The rise is contributing to the increasing wealth gap in America. People who own a home saw their net worth rise dramatically over the last year.
People who do not own real estate generally stayed the same in terms of wealth while the barrier to becoming a homeowner got bigger.
Lawrence Yun, chief economist at the NAR, is hopeful that things will get better for first-time buyers in the months ahead.
“Home price gains and the accompanying housing wealth accumulation have been spectacular over the past year, but are unlikely to be repeated in 2022,” Yun said. “There are signs of more supply reaching the market and some tapering of demand. The housing market looks to move from ‘super-hot to ‘warm’ with markedly slower price gains.”

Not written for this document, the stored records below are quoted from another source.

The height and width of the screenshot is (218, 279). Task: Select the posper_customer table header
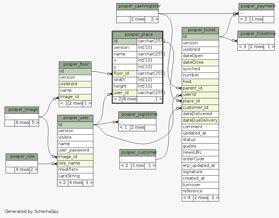point(138,153)
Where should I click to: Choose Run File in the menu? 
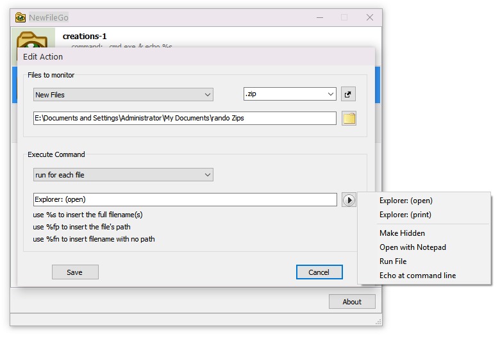point(393,261)
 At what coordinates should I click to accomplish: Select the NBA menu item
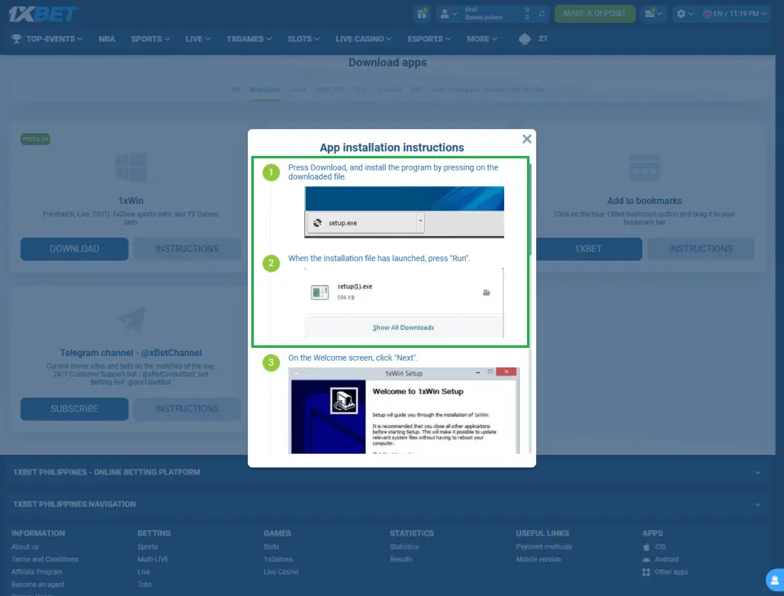coord(107,38)
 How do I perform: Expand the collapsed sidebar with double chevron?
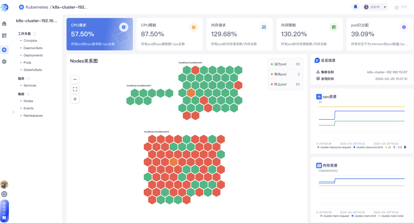click(14, 112)
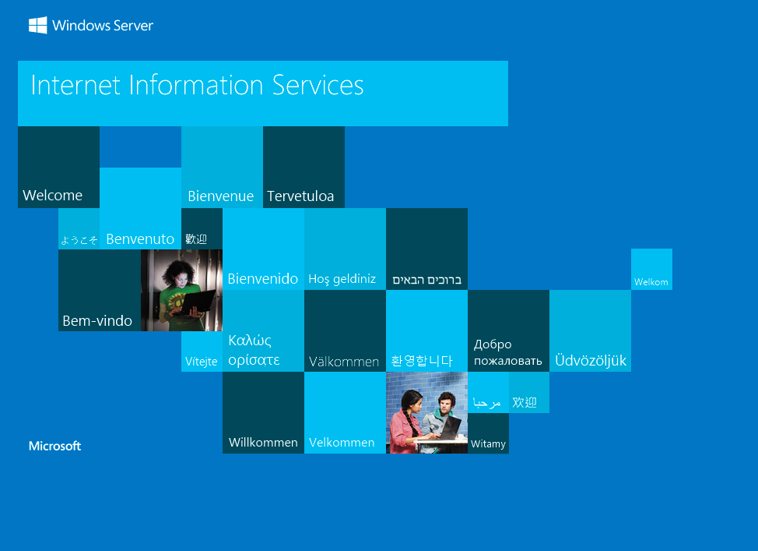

Low mortgage rates are key
Any price gains to these already lofty valuations will likely pose challenges for buyers. The one mitigating factor is near-record-low mortgage rates. But if rates begin to rise, the market will face a growing affordability issue.
The NAR report shows that 12 U.S. metro areas posted year-over-year home price gains of 30% or more. Eight are in either the South or West.

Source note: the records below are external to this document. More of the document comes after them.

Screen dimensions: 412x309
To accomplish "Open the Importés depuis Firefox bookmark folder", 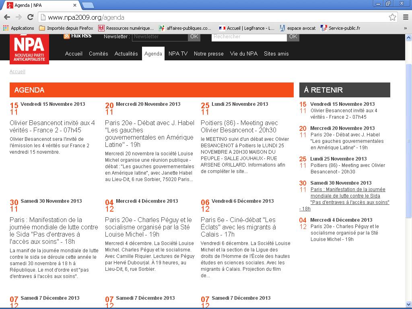I will pos(66,28).
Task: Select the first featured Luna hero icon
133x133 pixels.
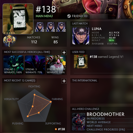Action: pos(40,27)
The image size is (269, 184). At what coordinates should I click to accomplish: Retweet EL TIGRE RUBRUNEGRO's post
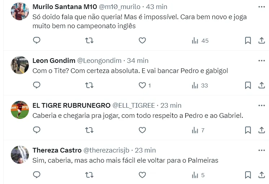tap(89, 130)
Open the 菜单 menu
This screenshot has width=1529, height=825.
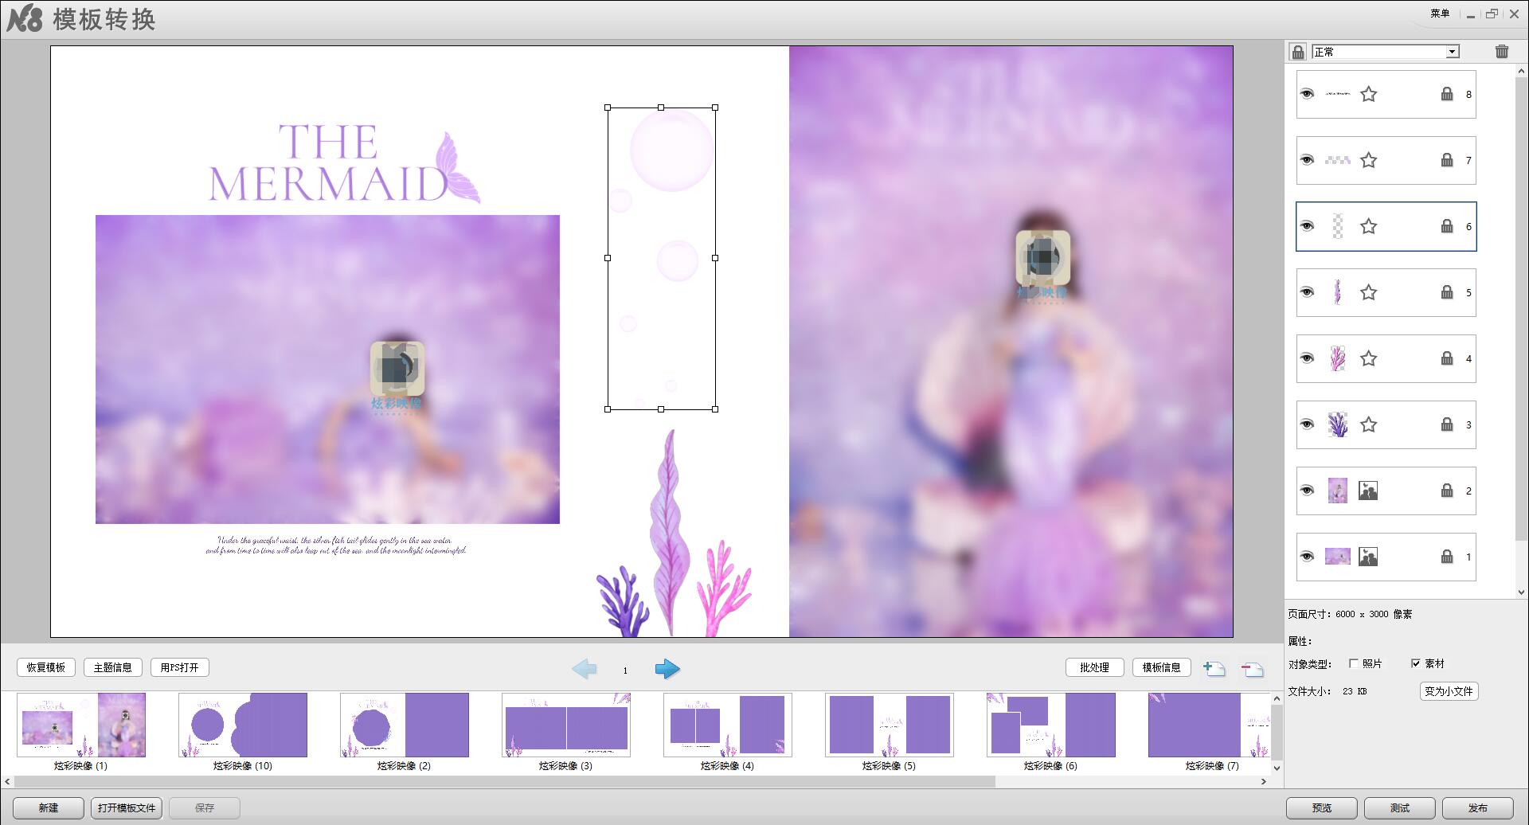[1439, 14]
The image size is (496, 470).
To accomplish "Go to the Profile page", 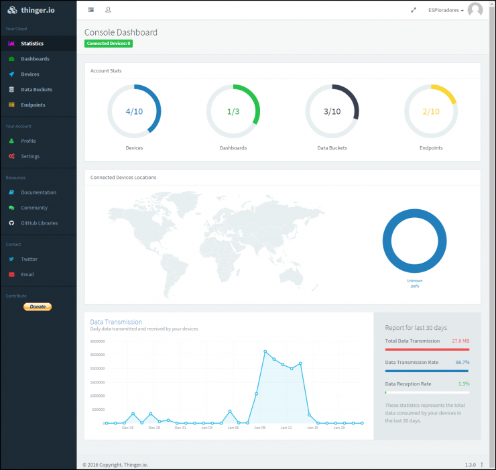I will pos(28,141).
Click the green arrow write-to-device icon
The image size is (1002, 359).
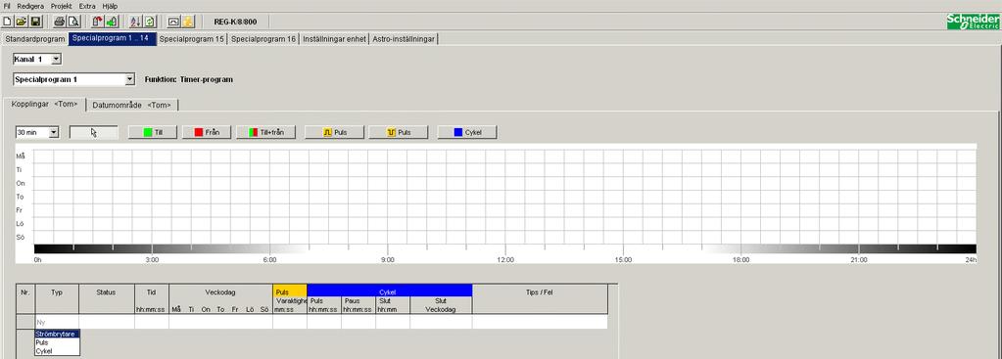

Here are the housing markets where homeowners saw the largest gains:
- Pittsfield, Mass. (46.5%)
- Austin-Round Rock, Texas (45.1%)
- Naples-Immokalee-Marco Island, Fla. (41.9%)
- Boise City-Nampa, Idaho (41%)
- Barnstable, Mass. (37.8%)
- Boulder, Colo. (37.7%)
- Bridgeport-Stamford-Norwalk, Conn. (37.1%)

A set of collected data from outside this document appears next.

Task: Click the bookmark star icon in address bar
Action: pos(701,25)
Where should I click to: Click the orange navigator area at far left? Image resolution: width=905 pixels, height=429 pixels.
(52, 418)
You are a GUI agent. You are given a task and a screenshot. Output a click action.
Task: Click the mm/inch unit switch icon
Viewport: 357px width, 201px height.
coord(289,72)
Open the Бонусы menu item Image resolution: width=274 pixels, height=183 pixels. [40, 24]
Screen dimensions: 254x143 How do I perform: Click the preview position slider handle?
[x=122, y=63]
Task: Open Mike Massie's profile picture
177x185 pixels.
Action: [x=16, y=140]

- Cape Coral-Fort Myers, Fla. (35.6%)
- Tucson, Ariz. (32.6%)
- New York-Jersey City-White Plains, N.Y.-N.J. (32.5%)
- San Francisco-Oakland-Hayward, Calif. (31.9%)
- Punta Gorda, Fla. (30.8%)
Supply and demand imbalance
The rapid rise in home prices in recent years has largely been the result of a supply and demand imbalance. Homebuilders have not produced enough new homes to satisfy the needs of a generation that has moved into household formation in the decade after the Great Recession. Yun says that has contributed to an affordability problem for many young families.
“Housing affordability for first-time buyers is weakening,” he said. “Unfortunately, the benefits of historically-low interest rates are overwhelmed by home prices rising too fast, thereby requiring a higher income in order to become a homeowner.”
Among first-time buyers, the mortgage payment on a 10% down payment loan jumped to 25% of income, up from 21.2% one year ago.